Business owners against pay rise

National, Normal

The National, Thursday October 10th, 2013


GOVERNMENT, non-government and private organisations in Southern Highlands are not ready to implement the K2.29 hourly wage rate as they can not generate enough income to pay their workers the rate, a business man says.

The main factor hindering the payment was cash flow in the province and most business houses were dependent on public servants’ spending, he said. 

The main factors contributing to the cash-flow problem were blamed on poor agricultural activity, no government support and poor road infrastructure. People were moving to other provinces to spend their money.

Lucas Martin, representing business houses and the Southern Highlands chamber of commerce, said if the government set the hourly rate at K2.29 per hour, businesses could not operate.

“We make very little profit and it cannot bring us to another level after two or three years despite the rich resourceful province we have,” he said.

Lucas said he employed 64 workers and when asked how much he paid them, he hesitated to reply, saying he alone would not respond but together with other employers under the Southern Highlands chamber of commerce.

“I spend more than K17,000 a fortnight to pay my employees and when I am not making enough profit how will I increase their fortnight wages under the K2.29 hourly rate set by the minimum wages board?” he asked.

Southern Highlands labour officer Johnson Levi said the employers and the employees in the province were facing problems that they could not explain to each other but had to work to sustain their livelihoods.

“This is the time the different sectors will express their grievances, why they agree or would not agree with the rate and give reasons why they would want the rate to be lower,” Levi said.

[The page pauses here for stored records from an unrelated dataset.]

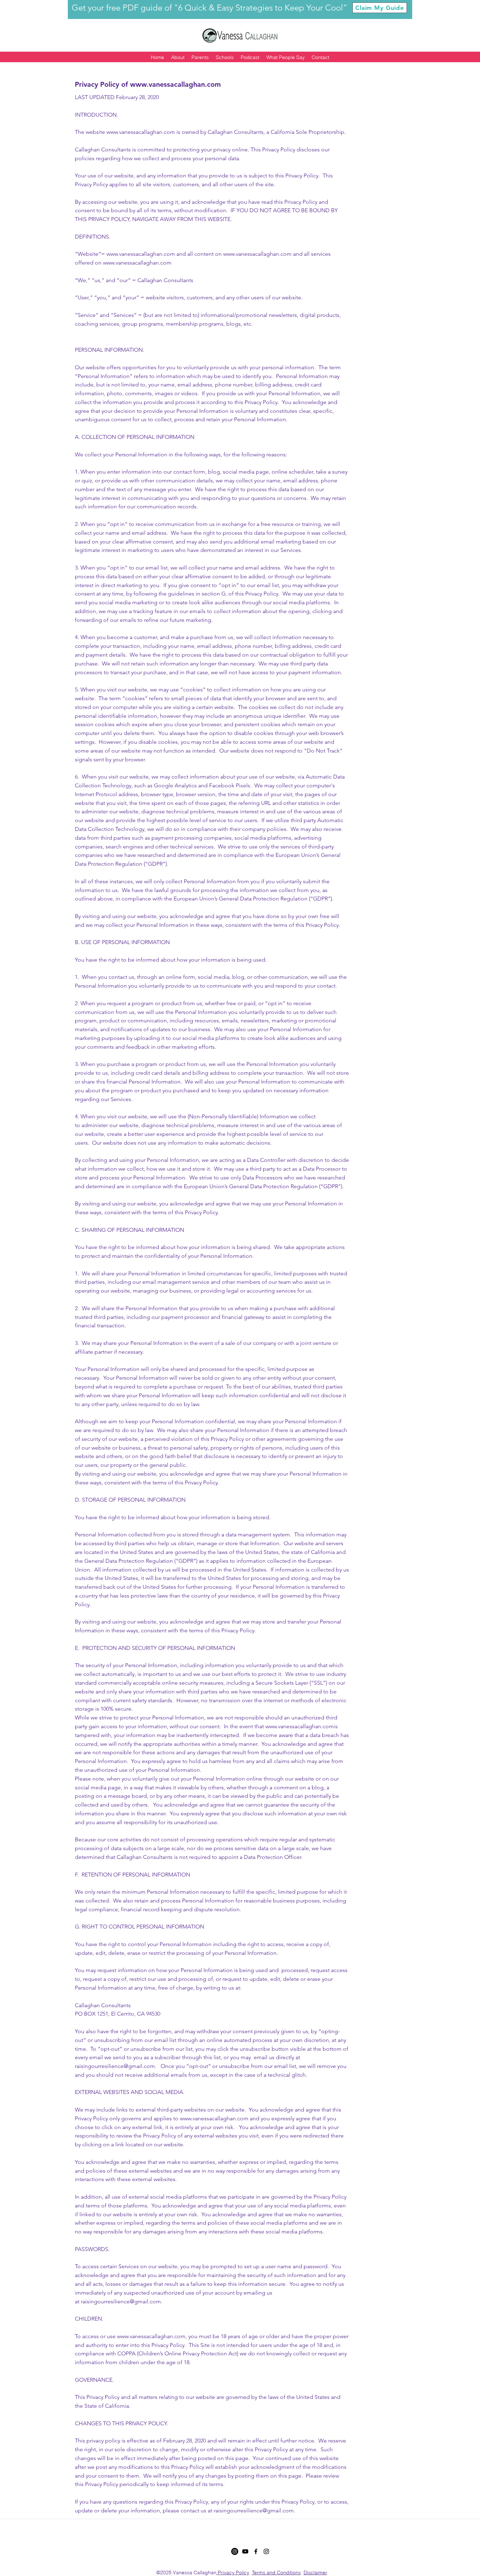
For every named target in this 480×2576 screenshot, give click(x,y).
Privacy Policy (233, 2572)
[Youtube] (245, 2551)
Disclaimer (315, 2572)
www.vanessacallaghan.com (175, 84)
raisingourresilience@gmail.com (115, 2066)
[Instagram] (234, 2551)
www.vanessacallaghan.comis (301, 1726)
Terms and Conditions (276, 2572)
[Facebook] (255, 2551)
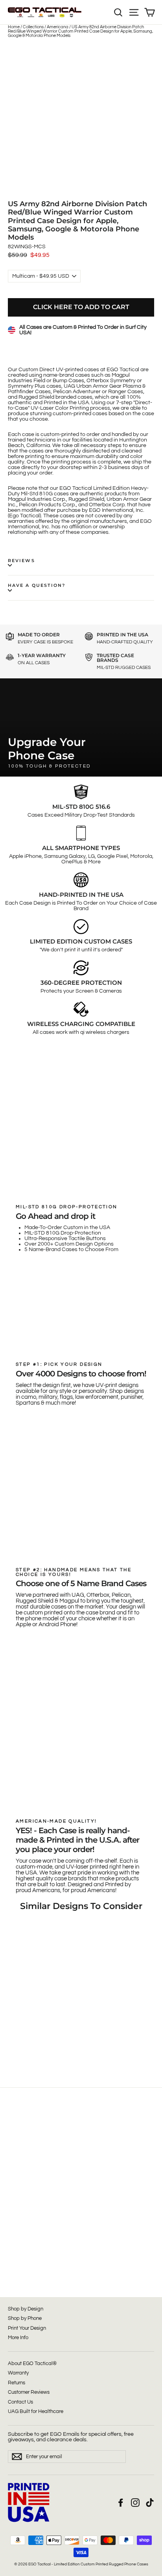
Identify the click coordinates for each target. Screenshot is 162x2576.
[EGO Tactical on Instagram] (135, 2502)
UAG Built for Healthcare (35, 2411)
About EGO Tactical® (32, 2363)
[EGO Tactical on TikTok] (149, 2502)
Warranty (18, 2373)
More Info (18, 2337)
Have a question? (37, 585)
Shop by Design (25, 2309)
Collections (33, 27)
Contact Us (20, 2402)
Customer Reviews (29, 2392)
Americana (57, 27)
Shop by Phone (25, 2318)
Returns (16, 2382)
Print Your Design (27, 2328)
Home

“It is a big situation in the province for people to earn money and whatever they are paid, they just accept it without complaints in fear of losing their jobs and business houses are having problems making enough money to comply with the law.”

Chey Scovell, member of the minimum wages board, said:  “We came here to know what is exactly there and wanted to know the reasons why you would refuse the rate K2.29 and the type of rate you want.

“We are here to gather information whether the K2.29 is sufficient and problems that are there to make the different sectors to reject the rate.”